## [PROBLEM STATEMENT]
Retype exactly the span of lines below from the one with "Viewport: 1389px width, 868px" through the one with "The height and width of the screenshot is (924, 1306).". Do not include pictures.
[[ ENTRIES SHOWN, beginning ]]
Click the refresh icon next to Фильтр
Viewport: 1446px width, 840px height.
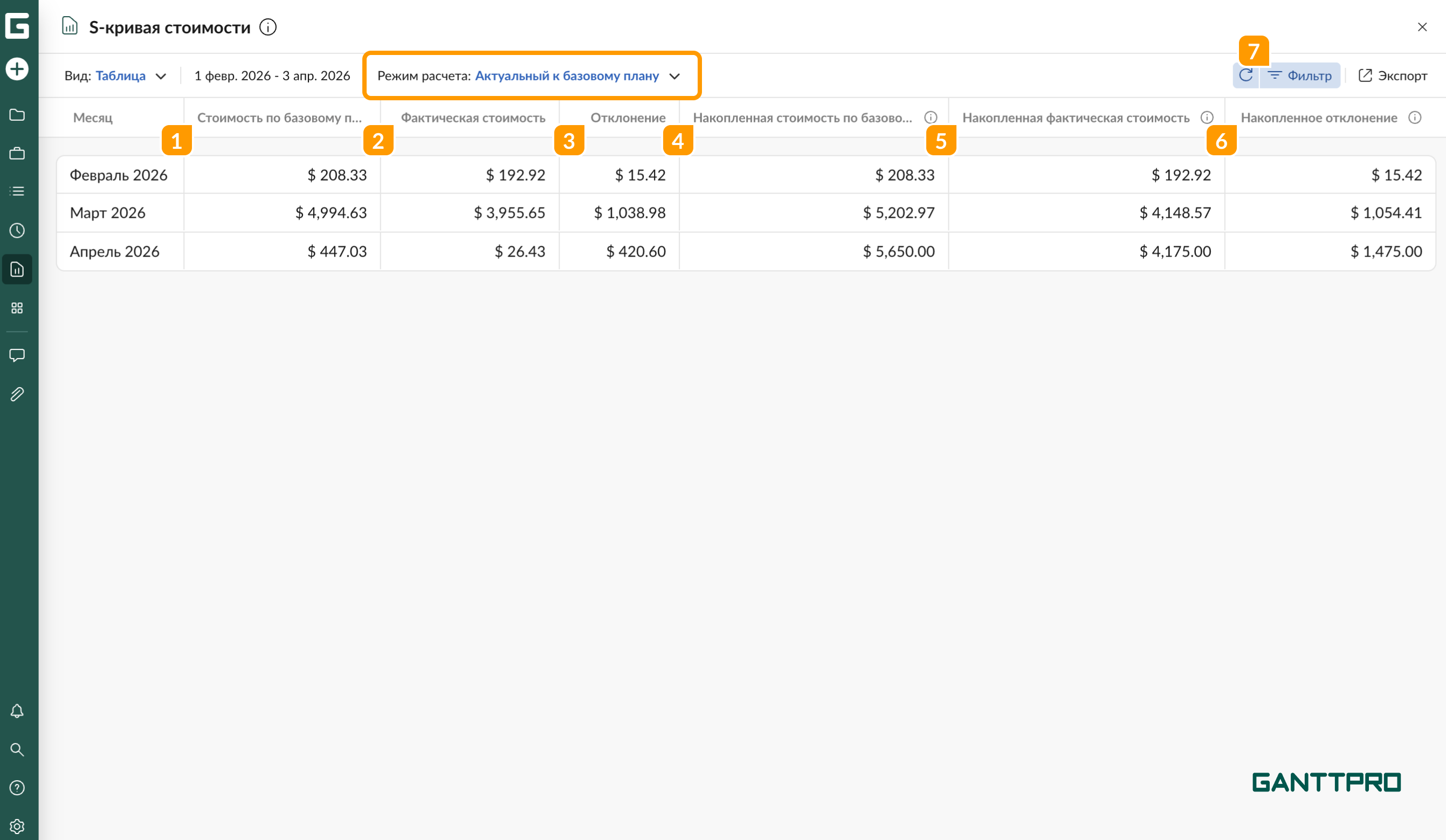pyautogui.click(x=1246, y=75)
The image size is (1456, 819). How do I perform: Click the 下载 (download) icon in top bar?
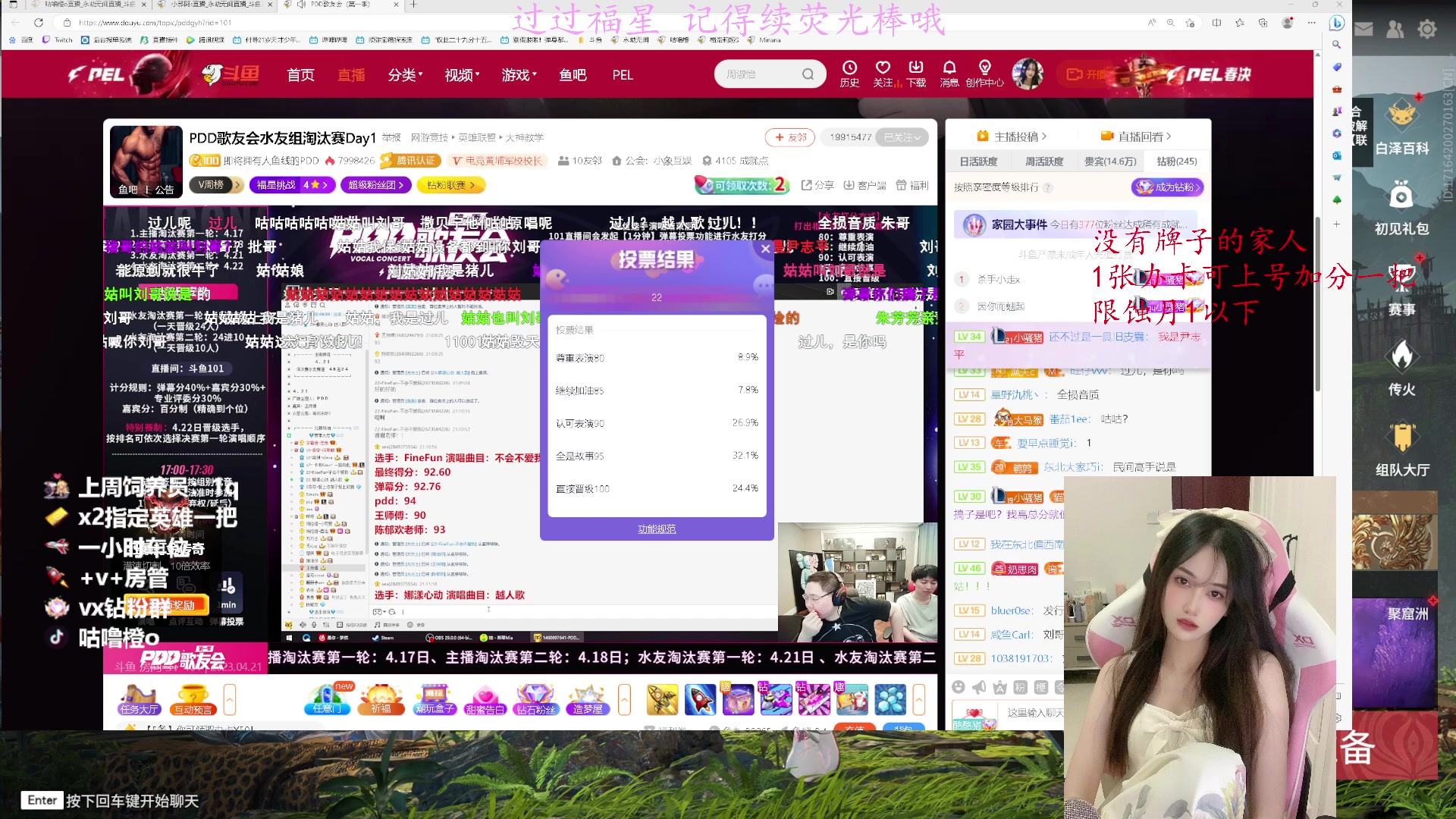(x=915, y=74)
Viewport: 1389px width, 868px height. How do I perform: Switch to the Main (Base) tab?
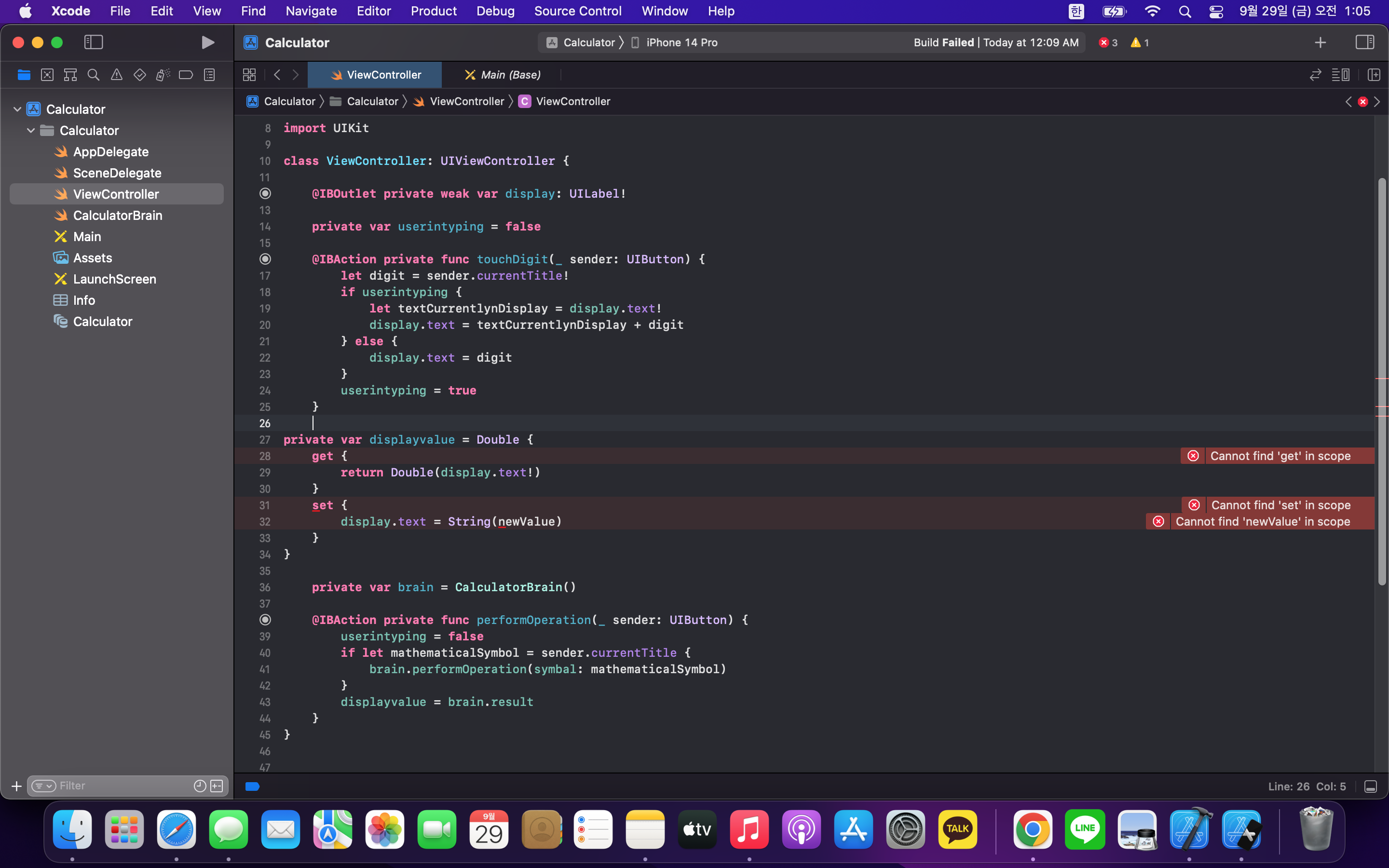tap(503, 75)
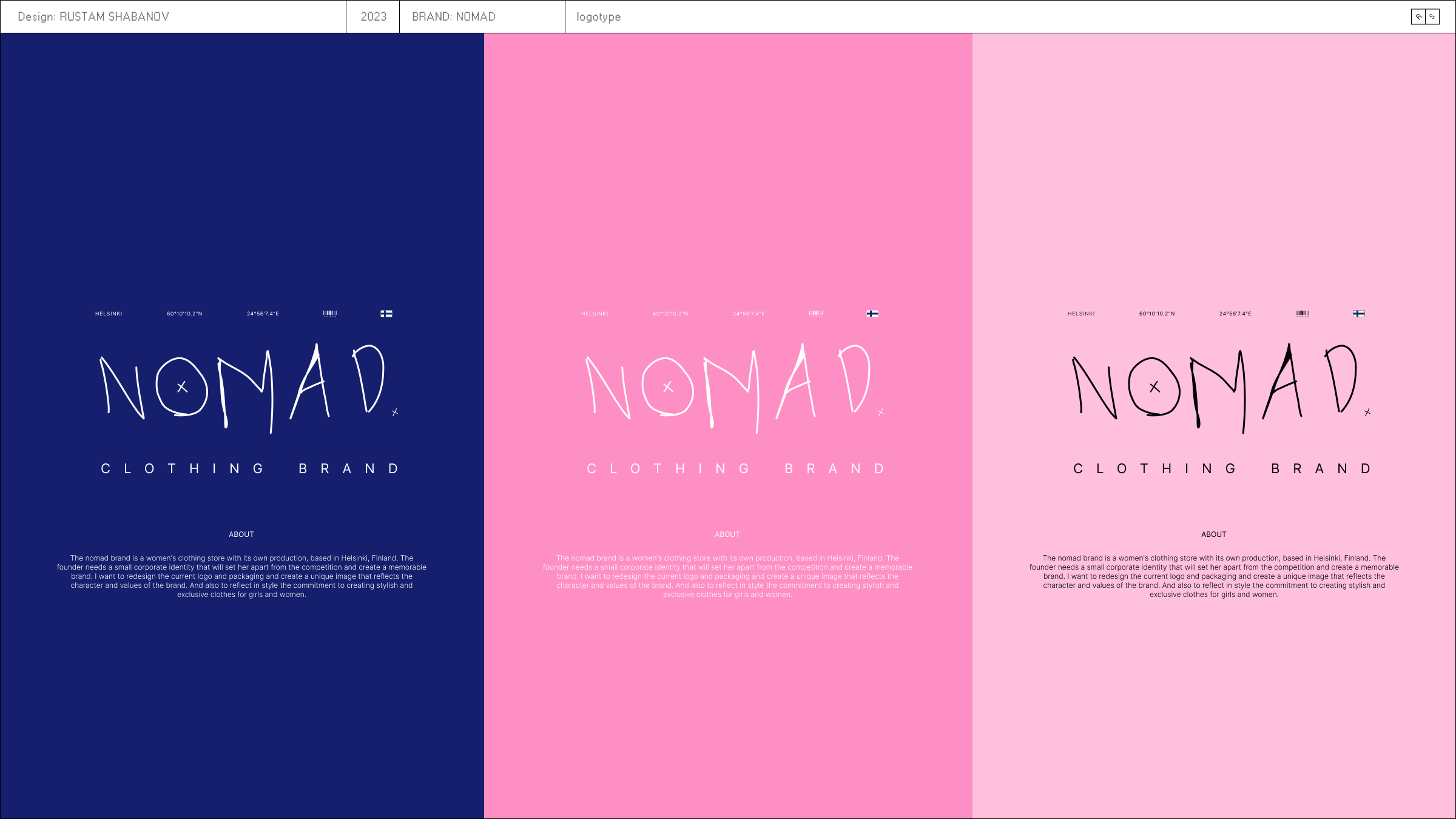Click the barcode icon on the navy panel
This screenshot has width=1456, height=819.
(x=331, y=313)
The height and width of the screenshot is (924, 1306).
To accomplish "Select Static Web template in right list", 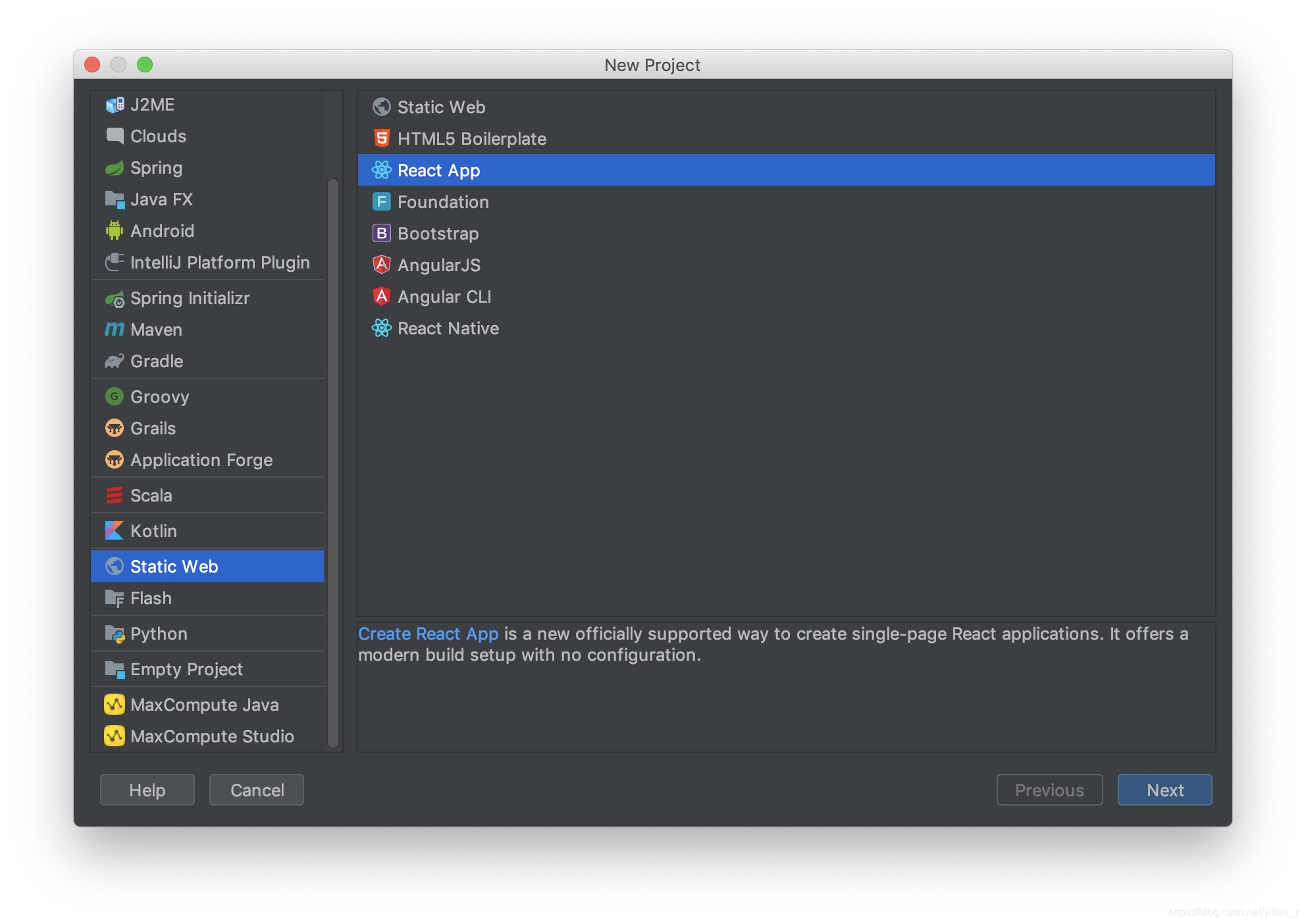I will point(441,107).
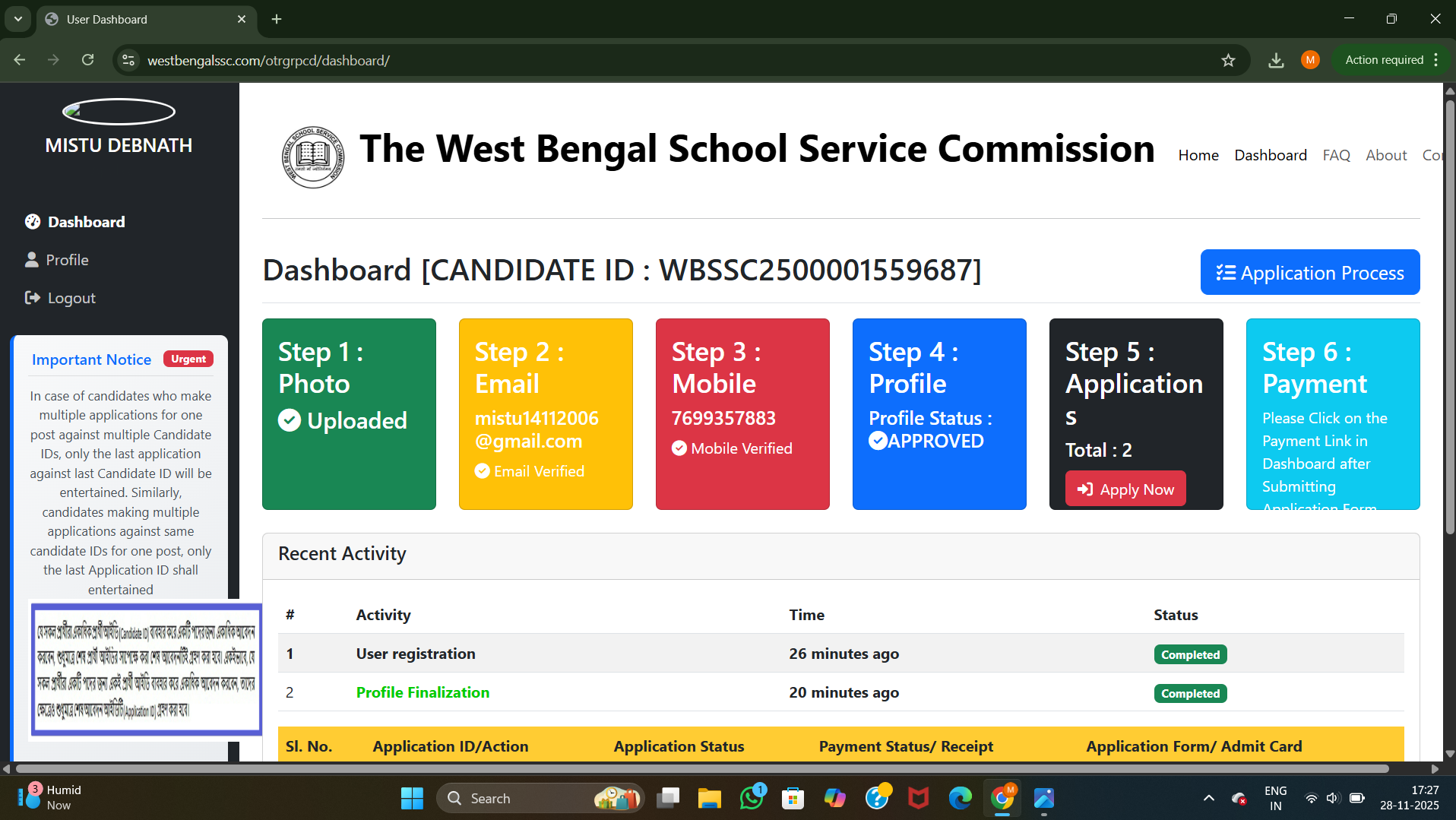The height and width of the screenshot is (820, 1456).
Task: Open the Action required browser menu
Action: pos(1383,59)
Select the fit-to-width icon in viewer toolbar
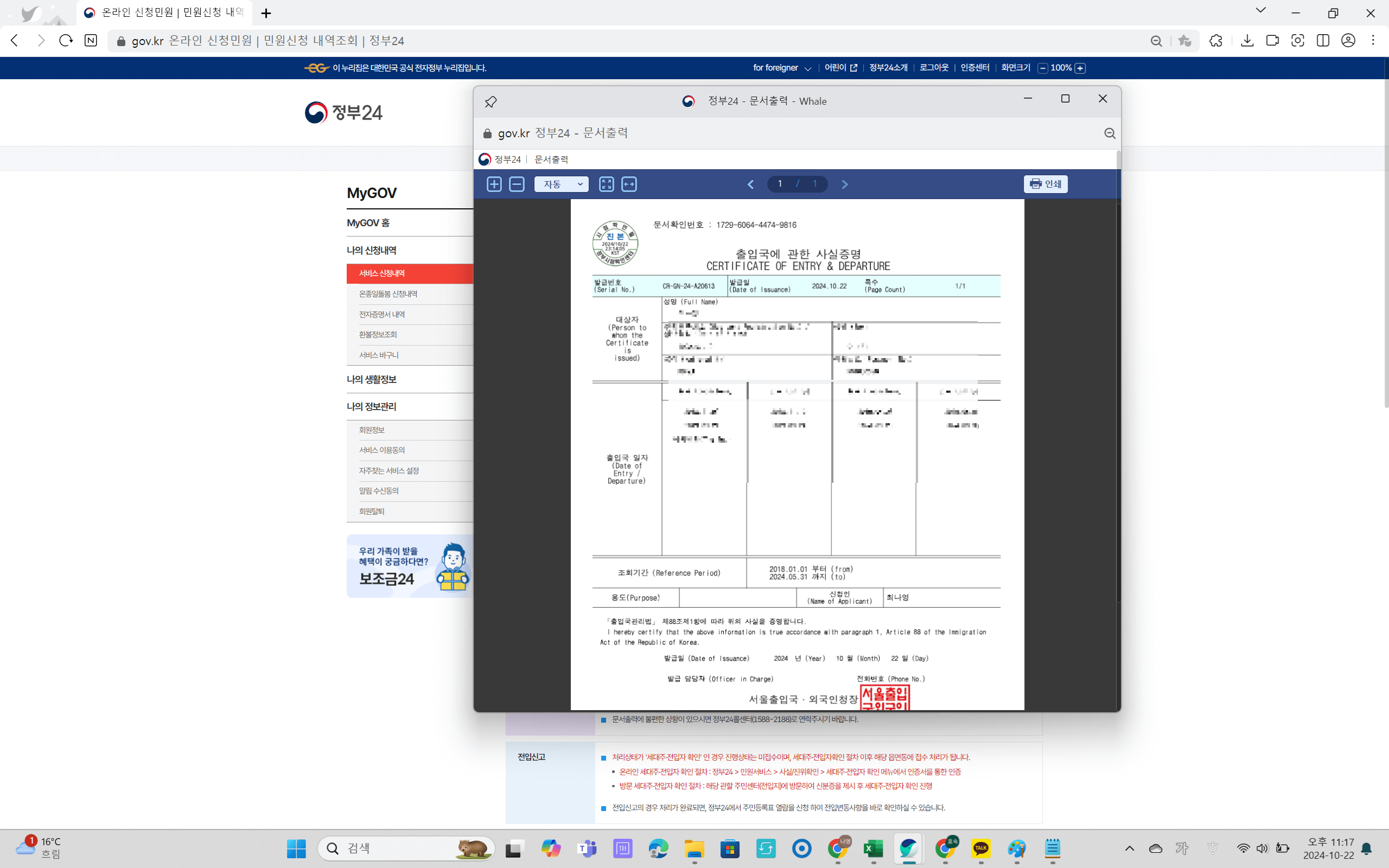This screenshot has width=1389, height=868. click(629, 184)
[[ ENTRIES SHOWN, end ]]
## [TASK ANSWER]
Viewport: 1389px width, 868px height. How do I perform: Switch to the Main (Base) tab?
tap(503, 75)
Click the barcode icon on the navy panel
This screenshot has width=1456, height=819.
(x=331, y=313)
The height and width of the screenshot is (924, 1306).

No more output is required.